## Task instructions
Transcribe every line below exactly; no image goes into the output.

## The data

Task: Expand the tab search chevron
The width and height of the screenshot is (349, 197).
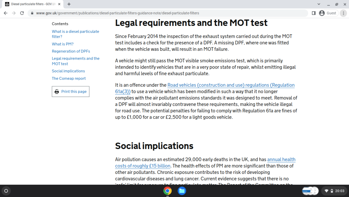Action: pos(319,4)
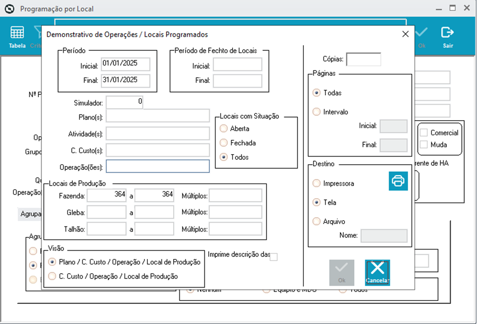Choose Impressora as the print destination
Image resolution: width=477 pixels, height=324 pixels.
[x=316, y=183]
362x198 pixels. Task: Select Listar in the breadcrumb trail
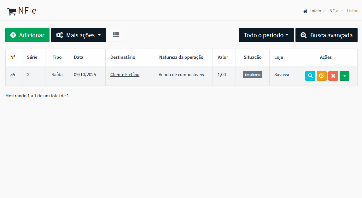[x=352, y=10]
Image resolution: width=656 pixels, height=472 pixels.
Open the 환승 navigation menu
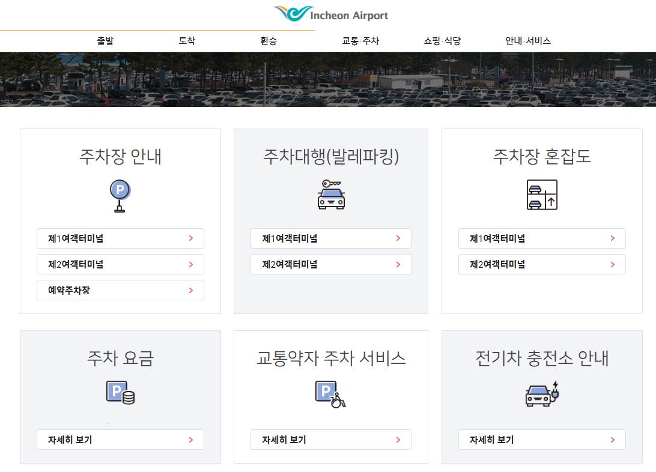(269, 41)
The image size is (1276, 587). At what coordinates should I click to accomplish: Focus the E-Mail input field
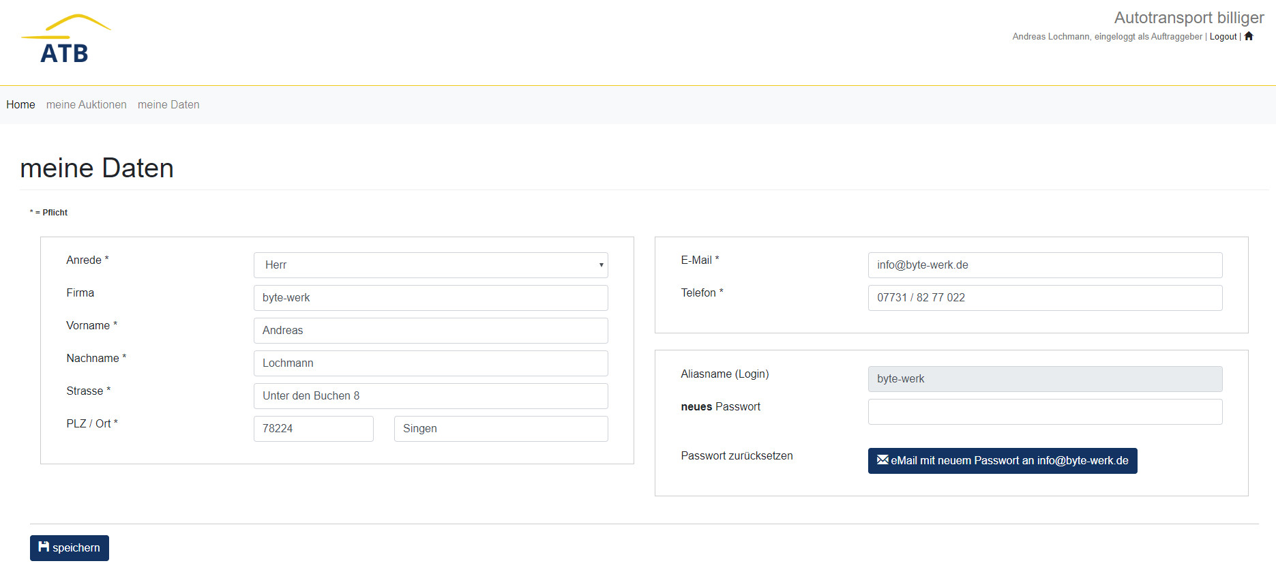tap(1044, 265)
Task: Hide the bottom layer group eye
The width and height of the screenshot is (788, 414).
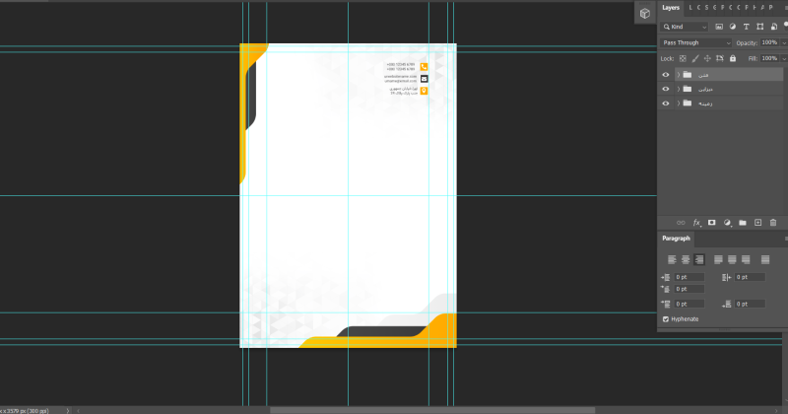Action: 666,104
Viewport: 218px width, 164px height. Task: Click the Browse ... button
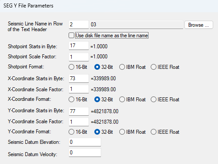coord(199,25)
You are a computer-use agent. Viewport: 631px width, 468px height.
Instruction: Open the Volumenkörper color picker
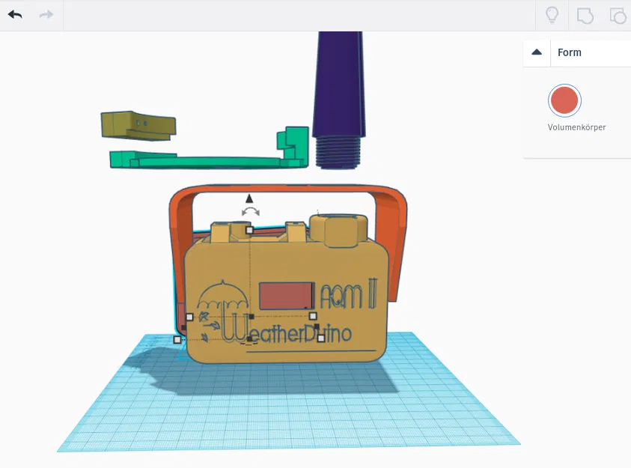tap(564, 100)
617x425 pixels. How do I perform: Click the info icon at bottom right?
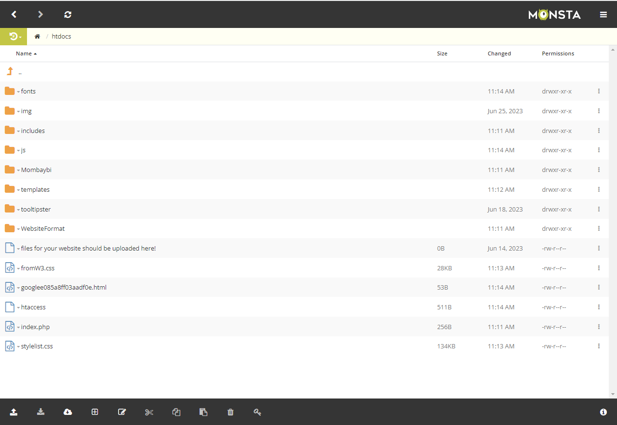[x=603, y=412]
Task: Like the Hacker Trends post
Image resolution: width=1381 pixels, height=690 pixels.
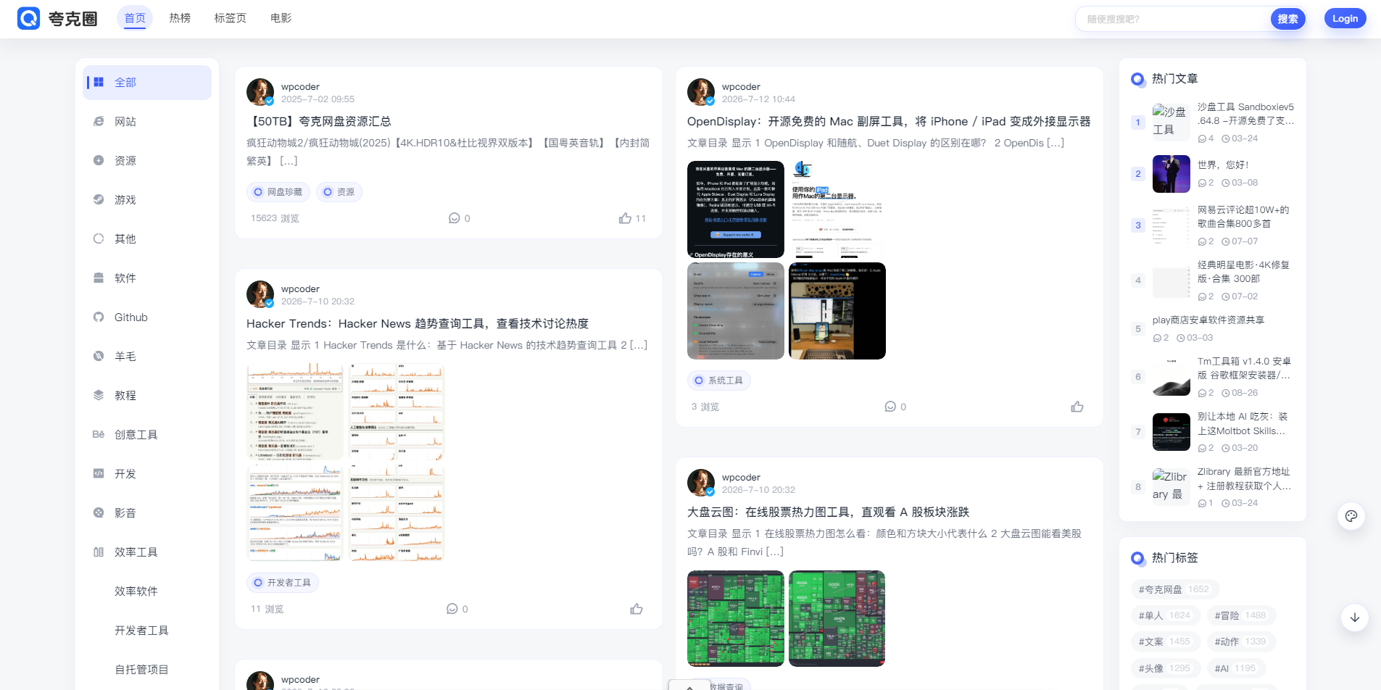Action: (636, 609)
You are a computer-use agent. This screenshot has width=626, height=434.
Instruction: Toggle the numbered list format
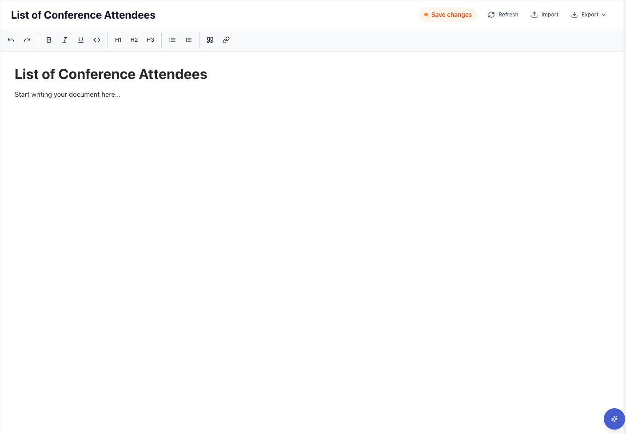coord(188,39)
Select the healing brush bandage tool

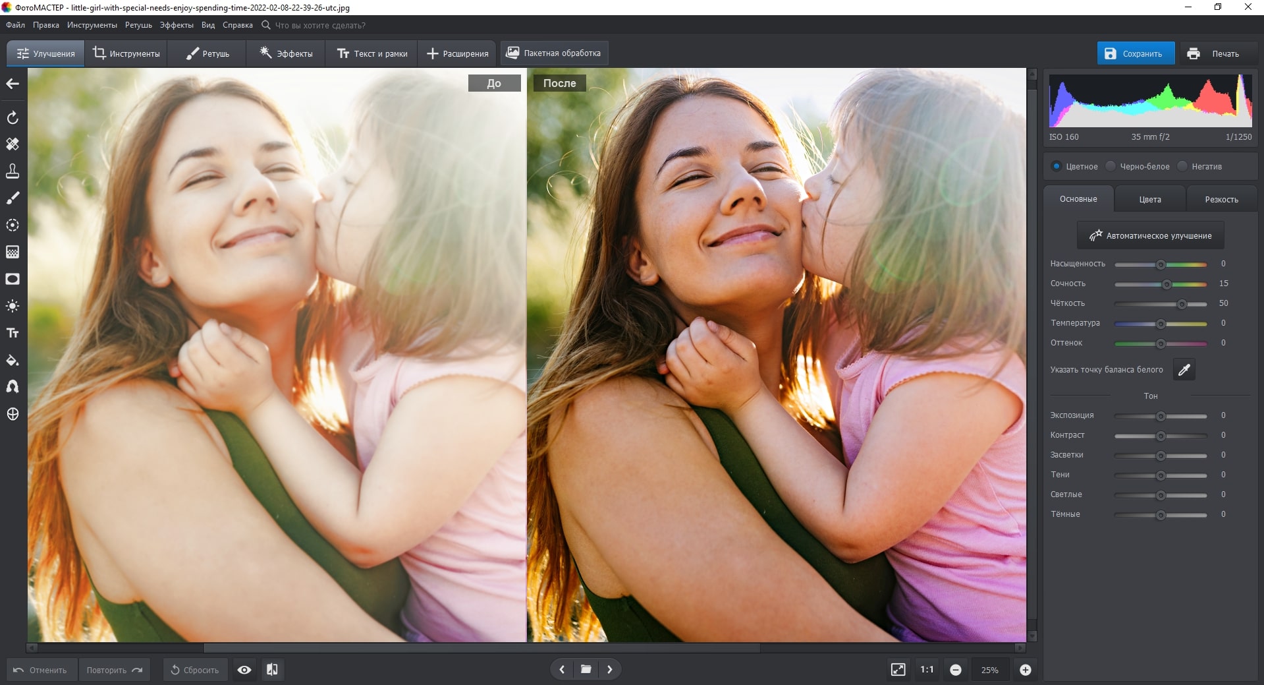pyautogui.click(x=13, y=144)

## Answer to the exercise
Task: Expand the tab search chevron
The width and height of the screenshot is (349, 197).
Action: pos(319,4)
Choose Impressora as the print destination
Image resolution: width=477 pixels, height=324 pixels.
[x=316, y=183]
362x198 pixels. Task: Select Listar in the breadcrumb trail
[x=352, y=10]
Image resolution: width=656 pixels, height=472 pixels.
Open the 환승 navigation menu
(269, 41)
The image size is (1276, 587). At what coordinates should I click to accomplish: Focus the E-Mail input field
tap(1044, 265)
Task: Hide the bottom layer group eye
The width and height of the screenshot is (788, 414).
Action: 666,104
Viewport: 218px width, 164px height. Task: Click the Browse ... button
coord(199,25)
You are a computer-use agent. Viewport: 631px width, 468px height.
Instruction: Open the Volumenkörper color picker
tap(564, 100)
617x425 pixels. How do I perform: Click the info icon at bottom right?
[x=603, y=412]
Task: Like the Hacker Trends post
Image resolution: width=1381 pixels, height=690 pixels.
Action: (636, 609)
You are a computer-use agent. This screenshot has width=626, height=434.
Instruction: Toggle the numbered list format
coord(188,39)
Select the healing brush bandage tool

pyautogui.click(x=13, y=144)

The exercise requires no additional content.